KK: Yeah, and hopefully, it’ll go in the other direction. I mean, I think we have this idea that because we learn calculus, and we think about physics being based on calculus, but inherently, right, the universe has to be kind of discrete, so you can’t divide stuff forever. So I mean, it sort of makes sense that the underlying business, when you get down to it, might have to involve some kind of graph theory questions.
EL: Yeah, that is remarkable that there’s this connection. So this is maybe a naive question about what you’re talking about doing. Like probability distributions on graphs, are you saying things like, the likelihood that that two vertices have an edge between them? Or are we talking about some other kind of probability distribution?
CY: Yeah, so there, I purposely didn’t include too many details, just because there are a lot of a lot of actually interesting and all valid ways that you can think about imposing probability, you know, into this world into these problems, these extremal combinatorics problems. So one flavor is what you said, we can think of what’s called the random graph model. The most common one is the Erdős–Rényi random graph model, where you simply have your N vertices, and for each pair of vertices, you flip a coin, and it can be a P-biased coin, independently, to decide whether you put an edge there. And you can analyze what happens in that graph. What are the likely properties that this graph might have, if you, for example, change P. And what’s really cool about studying this model is that there are, for a lot of graph properties, you can find these thresholds with respect to P. And this is like a huge, very active area of research right now, there have been a lot of really cool things proven just this year, in the past few years with regards to a lot of open questions here. But you can sort of if you let your P, your probability that you’re adding an edge, be a function of N, the number of vertices, and you imagine N going to infinity, then you can actually sort of chart what happens if you’re trying to count, let’s say, the number of triangles in your graph, the expected number of triangles in your graph, or other properties. And you can see how changing P changes the value of the thing that you’re trying to count. And for a lot of things, they exhibit these thresholds where the probability of finding a particular structure is close to zero. And then past a certain threshold, it jumps up to something close to one, and it happens with high probability. And this is also mimicking something in the statistical physics world where we have things like phase transitions.
CY: If you think of in physics, just like water’s liquid-gas sort of phase transitions. Where we’re also interested in studying what happens to certain properties of your statistical physics distribution when you change the temperature of your different parameters of your model. Can you find the sort of phase transition where the behavior changes quite drastically?
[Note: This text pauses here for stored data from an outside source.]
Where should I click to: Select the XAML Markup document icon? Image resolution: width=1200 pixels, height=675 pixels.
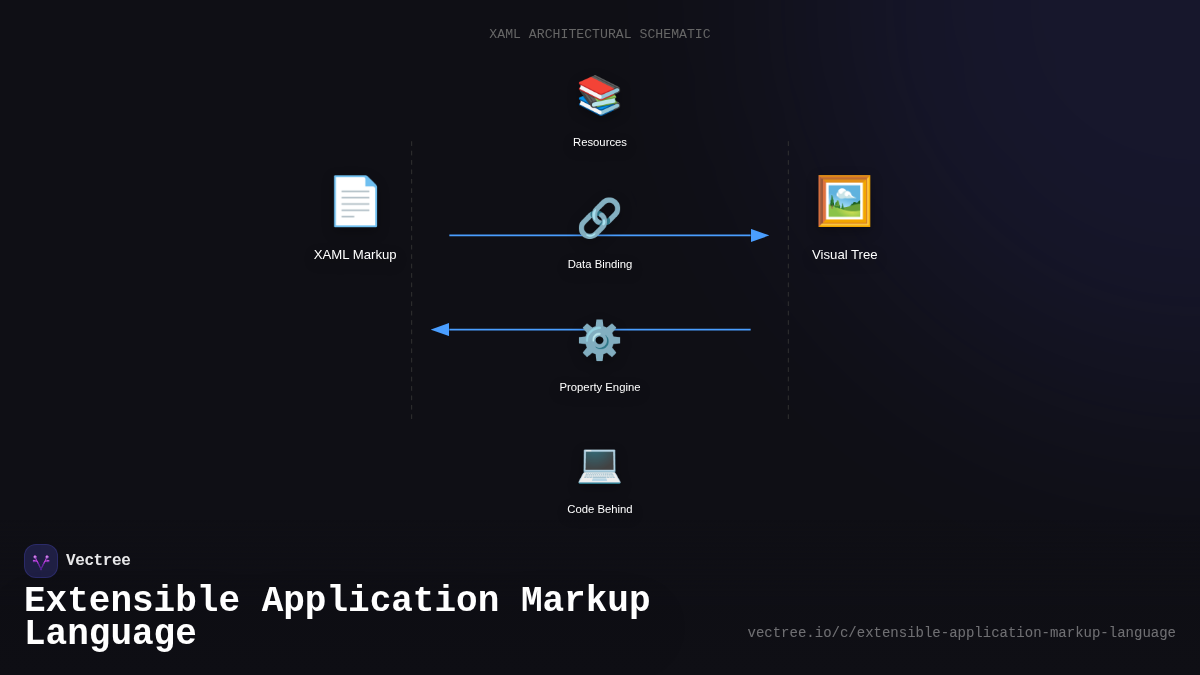coord(355,201)
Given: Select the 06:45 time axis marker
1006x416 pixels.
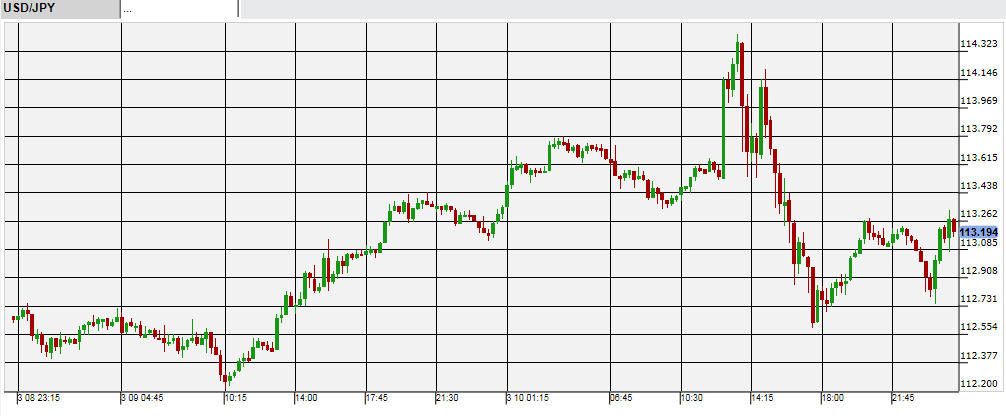Looking at the screenshot, I should pos(620,397).

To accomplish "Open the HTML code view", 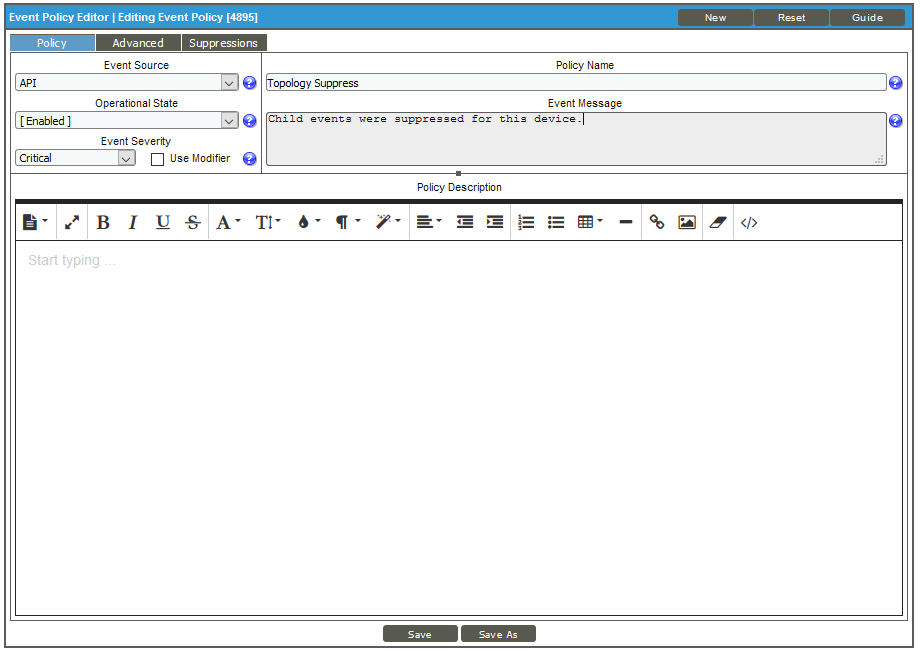I will (x=749, y=223).
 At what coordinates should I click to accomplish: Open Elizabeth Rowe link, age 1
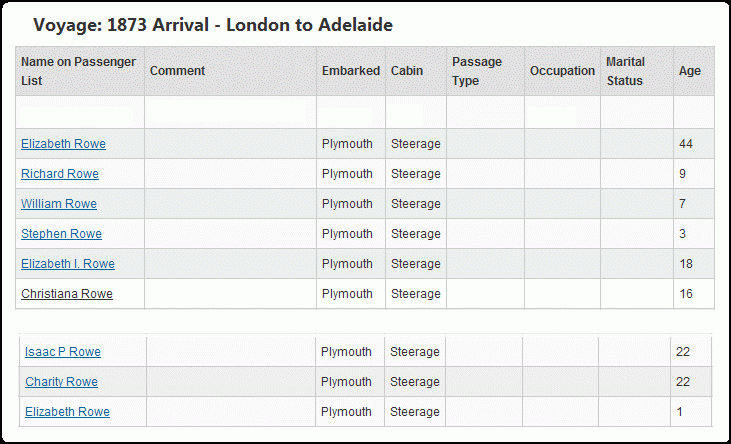pyautogui.click(x=68, y=412)
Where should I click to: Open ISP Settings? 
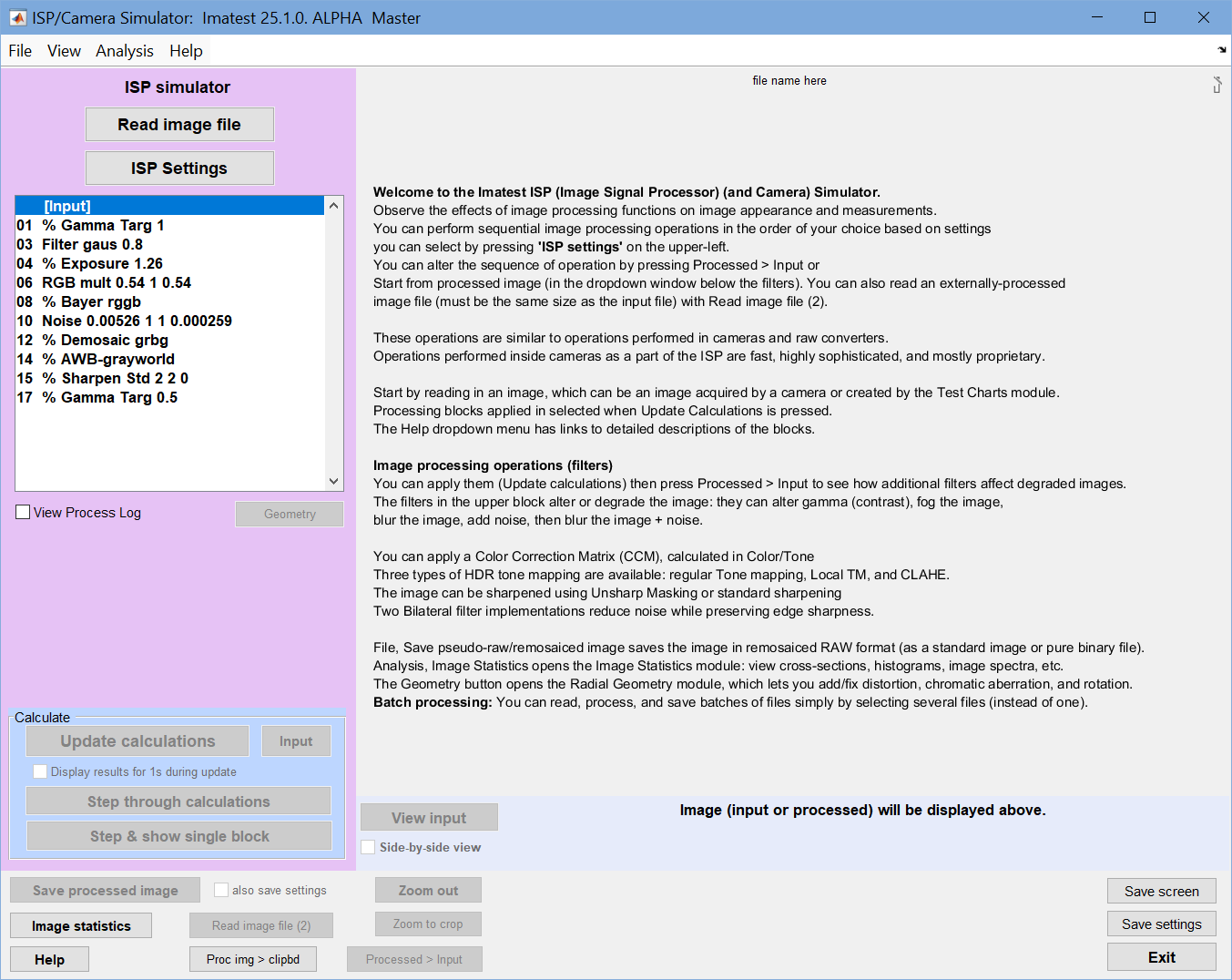click(179, 168)
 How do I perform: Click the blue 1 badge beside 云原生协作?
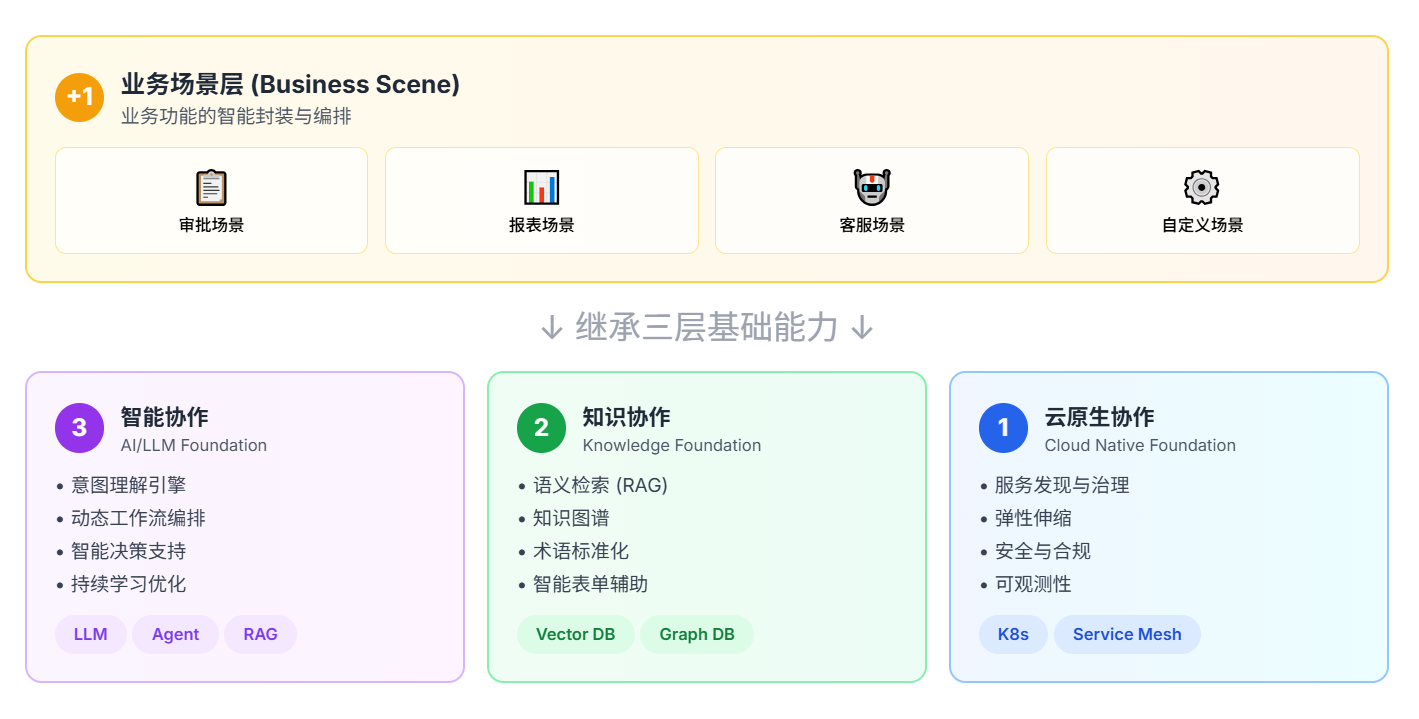point(1003,427)
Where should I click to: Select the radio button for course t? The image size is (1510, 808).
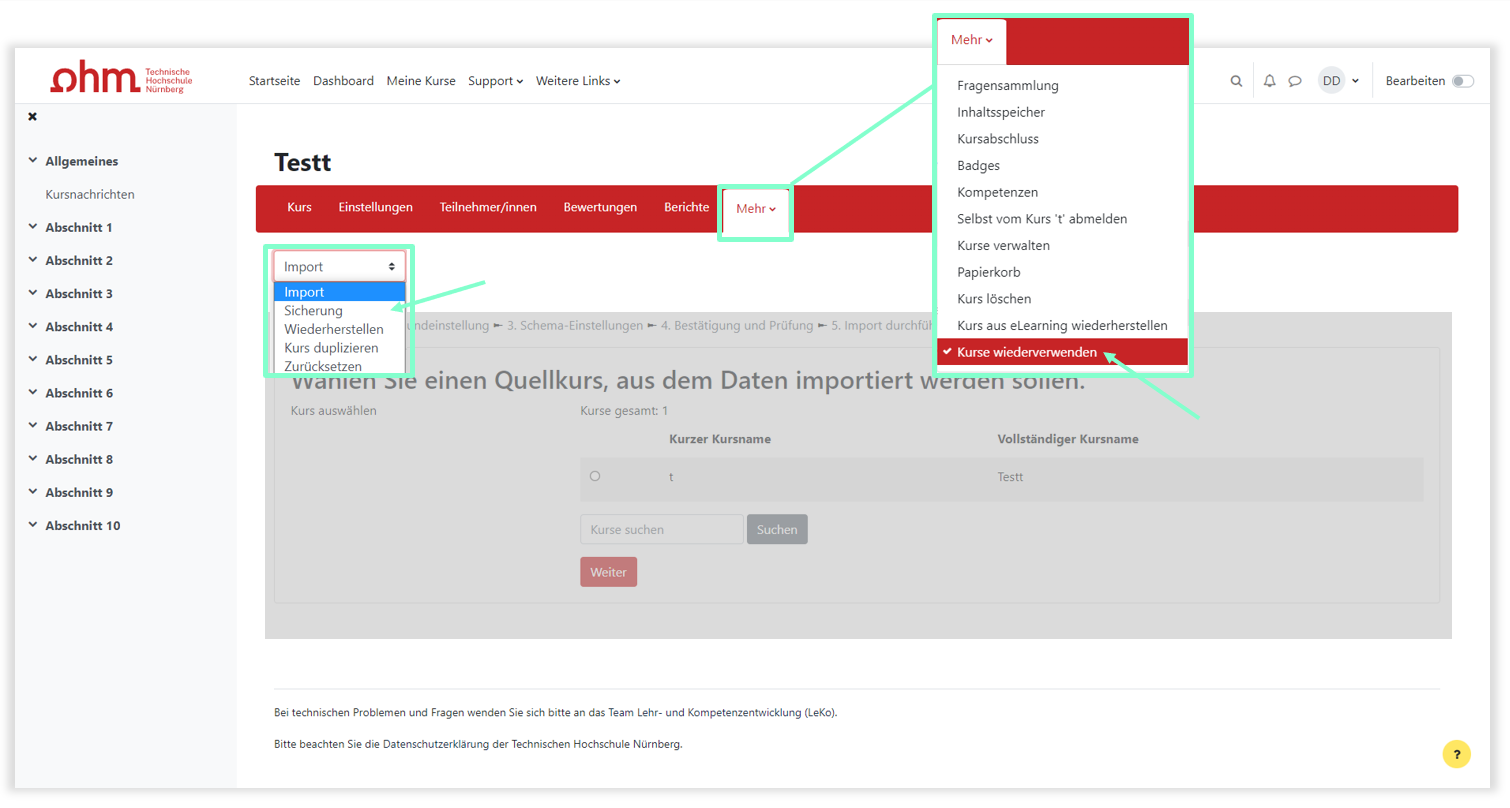595,477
CY: And then so GNP is, is one of these ways you can sort of input probability into — you know, take a sort of probabilistic perspective on these problems. Another is simply something a little bit more physics motivated, is by just imposing a uniform, or nonuniform, or a weighted distribution on the things that you’re trying to count. For example, if you want to study triangle-free graphs, you could consider the uniform distribution on all triangle-free graphs on N vertices. And then think about the uniform distribution on bipartite graphs and ask, like, are these distributions close in total variation distance? And you can conclude things about that based on what you know about how close are triangle-free graphs and bipartite graphs to one another? Well, what does that say then about the distance between the nniform distributions that you impose on each set? And that sort of thing characterizes the different sort of distributions that come from the perspective of statistical physics. There are things called, like, the Ising model, and the Potts model and the hardcore model that were defined by physicists. And it turns out that they are simply weighted distributions on things like graph colorings, and independent sets of graphs. And so you can study them in these two different contexts, in the context of the hardcore model from the physics world, or in the context of a distribution on independent sets from the graph theory world.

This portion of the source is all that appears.